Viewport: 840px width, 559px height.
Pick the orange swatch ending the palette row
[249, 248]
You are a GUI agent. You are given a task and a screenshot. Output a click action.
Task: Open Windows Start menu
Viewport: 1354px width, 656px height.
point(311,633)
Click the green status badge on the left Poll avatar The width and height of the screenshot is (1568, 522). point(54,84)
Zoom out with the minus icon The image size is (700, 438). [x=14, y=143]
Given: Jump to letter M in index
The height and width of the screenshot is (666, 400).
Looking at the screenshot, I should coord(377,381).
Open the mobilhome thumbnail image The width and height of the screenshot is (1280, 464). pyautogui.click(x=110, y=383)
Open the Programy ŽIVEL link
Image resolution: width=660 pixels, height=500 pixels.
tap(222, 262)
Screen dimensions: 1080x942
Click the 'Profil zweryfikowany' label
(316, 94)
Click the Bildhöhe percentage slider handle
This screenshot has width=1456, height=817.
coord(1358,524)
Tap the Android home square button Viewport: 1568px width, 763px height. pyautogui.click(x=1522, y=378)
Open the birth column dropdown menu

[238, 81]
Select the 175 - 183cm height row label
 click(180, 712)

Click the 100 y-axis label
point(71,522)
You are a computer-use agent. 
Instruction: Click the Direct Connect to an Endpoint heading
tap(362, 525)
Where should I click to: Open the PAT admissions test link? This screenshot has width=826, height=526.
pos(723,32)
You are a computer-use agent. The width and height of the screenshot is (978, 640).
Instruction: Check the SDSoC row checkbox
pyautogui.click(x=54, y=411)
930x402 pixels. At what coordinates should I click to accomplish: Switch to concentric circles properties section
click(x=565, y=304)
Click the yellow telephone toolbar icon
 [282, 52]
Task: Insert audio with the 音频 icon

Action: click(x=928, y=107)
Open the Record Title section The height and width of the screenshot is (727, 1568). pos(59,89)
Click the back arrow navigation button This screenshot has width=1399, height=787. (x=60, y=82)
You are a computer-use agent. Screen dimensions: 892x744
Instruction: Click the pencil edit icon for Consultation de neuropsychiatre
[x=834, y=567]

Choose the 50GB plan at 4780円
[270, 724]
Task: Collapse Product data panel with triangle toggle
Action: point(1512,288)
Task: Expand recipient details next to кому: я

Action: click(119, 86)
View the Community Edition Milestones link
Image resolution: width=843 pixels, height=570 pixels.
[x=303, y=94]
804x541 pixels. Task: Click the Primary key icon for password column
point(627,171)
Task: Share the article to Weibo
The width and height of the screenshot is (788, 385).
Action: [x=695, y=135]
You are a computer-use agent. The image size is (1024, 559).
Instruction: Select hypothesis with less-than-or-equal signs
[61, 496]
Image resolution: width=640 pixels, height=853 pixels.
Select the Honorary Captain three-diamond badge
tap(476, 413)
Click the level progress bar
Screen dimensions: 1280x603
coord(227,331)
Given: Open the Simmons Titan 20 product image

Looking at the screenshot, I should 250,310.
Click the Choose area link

▬▬▬▬▬▬▬▬▬▬

*EXERCISE INSTRUCTIONS*: Without any alteration, the preceding material should be retyped in full.

*THE ANSWER*:
Viewport: 840px width, 559px height.
Pick the orange swatch ending the palette row
[249, 248]
You are a GUI agent. You are given a task and a screenshot. Output a click action.
Task: Open Windows Start menu
Viewport: 1354px width, 656px height.
point(311,633)
Click the green status badge on the left Poll avatar The width and height of the screenshot is (1568, 522). point(54,84)
Zoom out with the minus icon The image size is (700, 438). [x=14, y=143]
Given: Jump to letter M in index
The height and width of the screenshot is (666, 400).
Looking at the screenshot, I should coord(377,381).
Open the mobilhome thumbnail image The width and height of the screenshot is (1280, 464). pyautogui.click(x=110, y=383)
Open the Programy ŽIVEL link
Image resolution: width=660 pixels, height=500 pixels.
tap(222, 262)
Screen dimensions: 1080x942
Click the 'Profil zweryfikowany' label
(316, 94)
Click the Bildhöhe percentage slider handle
This screenshot has width=1456, height=817.
coord(1358,524)
Tap the Android home square button Viewport: 1568px width, 763px height. pyautogui.click(x=1522, y=378)
Open the birth column dropdown menu

[238, 81]
Select the 175 - 183cm height row label
 click(180, 712)

Click the 100 y-axis label
point(71,522)
You are a computer-use agent. 
Instruction: Click the Direct Connect to an Endpoint heading
tap(362, 525)
Where should I click to: Open the PAT admissions test link? This screenshot has width=826, height=526.
pos(723,32)
You are a computer-use agent. The width and height of the screenshot is (978, 640).
Instruction: Check the SDSoC row checkbox
pyautogui.click(x=54, y=411)
930x402 pixels. At what coordinates should I click to accomplish: Switch to concentric circles properties section
click(x=565, y=304)
Click the yellow telephone toolbar icon
 [282, 52]
Task: Insert audio with the 音频 icon

Action: click(x=928, y=107)
Open the Record Title section The height and width of the screenshot is (727, 1568). pos(59,89)
Click the back arrow navigation button This screenshot has width=1399, height=787. (x=60, y=82)
You are a computer-use agent. Screen dimensions: 892x744
Instruction: Click the pencil edit icon for Consultation de neuropsychiatre
[x=834, y=567]

Choose the 50GB plan at 4780円
[270, 724]
Task: Collapse Product data panel with triangle toggle
Action: point(1512,288)
Task: Expand recipient details next to кому: я

Action: click(119, 86)
View the Community Edition Milestones link
Image resolution: width=843 pixels, height=570 pixels.
[x=303, y=94]
804x541 pixels. Task: Click the Primary key icon for password column
point(627,171)
Task: Share the article to Weibo
The width and height of the screenshot is (788, 385).
Action: [x=695, y=135]
You are a computer-use agent. The image size is (1024, 559).
Instruction: Select hypothesis with less-than-or-equal signs
[61, 496]
Image resolution: width=640 pixels, height=853 pixels.
Select the Honorary Captain three-diamond badge
tap(476, 413)
Click the level progress bar
Screen dimensions: 1280x603
coord(227,331)
Given: Open the Simmons Titan 20 product image

Looking at the screenshot, I should 250,310.
Click the Choose area link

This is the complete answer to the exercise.